Installing Tao-converter and running: Where is the "Encoding key" of FPEnet?

erence · June 18, 2022, 12:08pm

Hi. I want to convert the fpenet model.tlt to trt engine and use it in a deepstream python environment on jetson nx. I have a Ubuntu 22.04 LTS 64-bit os with a GeForce RTX 2070 and Intel® Core™ i7-9750H CPU @ 2.60GHz × 12

I have my ngc api-key, I have the virtual env named launcher. Tao is installed in virtual env “launcher” and working.

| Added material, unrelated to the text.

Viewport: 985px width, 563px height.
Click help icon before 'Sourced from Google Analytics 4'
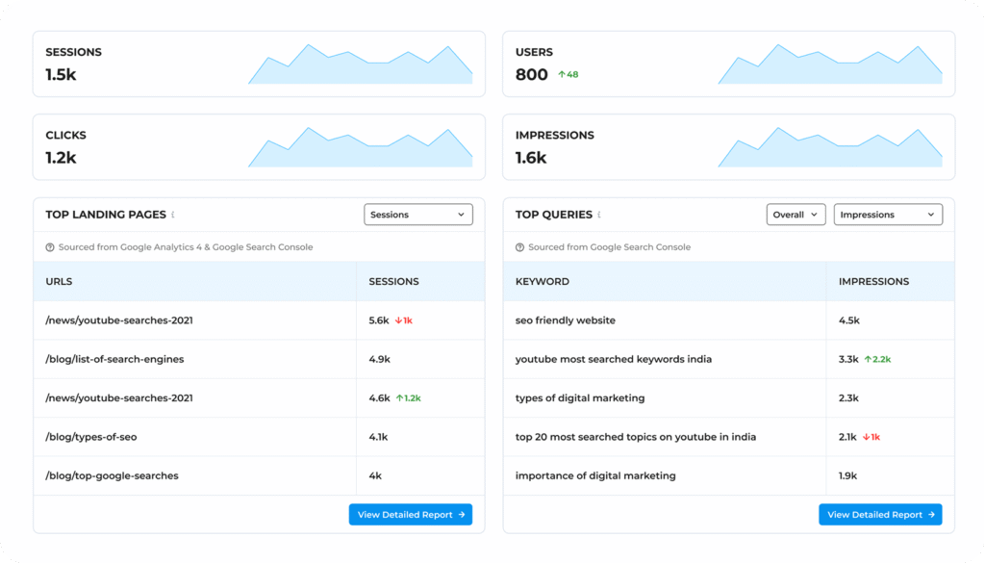pyautogui.click(x=50, y=247)
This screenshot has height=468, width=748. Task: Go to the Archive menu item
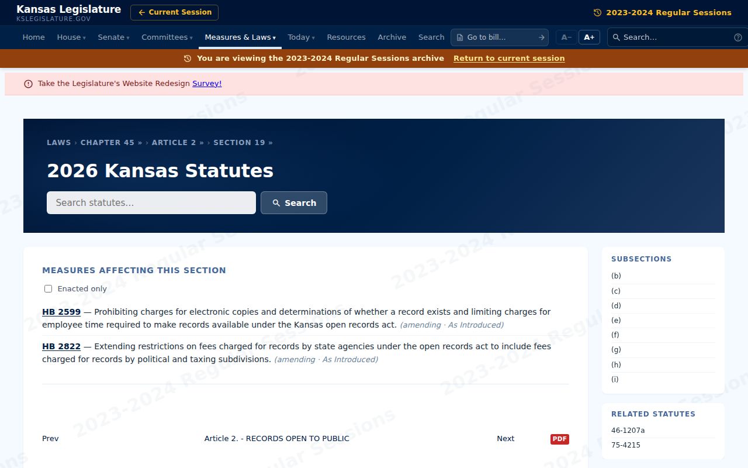[392, 37]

Now I want to install tao-converter- I have downloaded the " cuda113-cudnn80-trt72" ( My sytstem has cuda 11.6 and no cudnn yet. But shouldnt I be able to install tao-converter? I have the file downloaded, but even after chod, the file tao-coverter cannot be run, or tao-converter canot be installed

Is there any way to install tao-converter? (If easy preferable)

erence · June 18, 2022, 2:26pm

$chmod + /filepath/to/filename
makes the file executeable

to execute it in linux, I had to type $./file -h

As I wanted to convert the etlt file to trt engine and use it on jetson, I also had to convert it on jetson nx and not on x86 machine(info from forums) … So the tao-converter can run…But what how do I know the Encoding key of FPEnet…the ngc api key is not the right one isn it?

erence · June 18, 2022, 10:18pm

The key is: nvidia_tlt
and this is valid for all etlt to trt conversions…

my command is as follows now:
tao-converter -k nvidia_tlt -t fp32 -p input_face_images:0,1x1x80x80,1x1x80x80,2x1x80x80 -e /models/triton_model_repository/faciallandmarks_tlt/1/model.plan -b 1 /home/eren/FPEnet/model.etlt

but I get this error:
[ERROR] 1: Unexpected exception _Map_base::at
[ERROR] Unable to create engine

Morganh · June 21, 2022, 7:03am

Hi,
Are you downloading the correct version of tao-converter for Jetson NX?

erence · June 23, 2022, 3:48pm

Many thanks you for help… Yes I was using the true version. As I wanted to use the converted trt.engine file in my jetson nx, I had to convert it on it. (where this information was not obvious and difficult to find in NVDIA pages.)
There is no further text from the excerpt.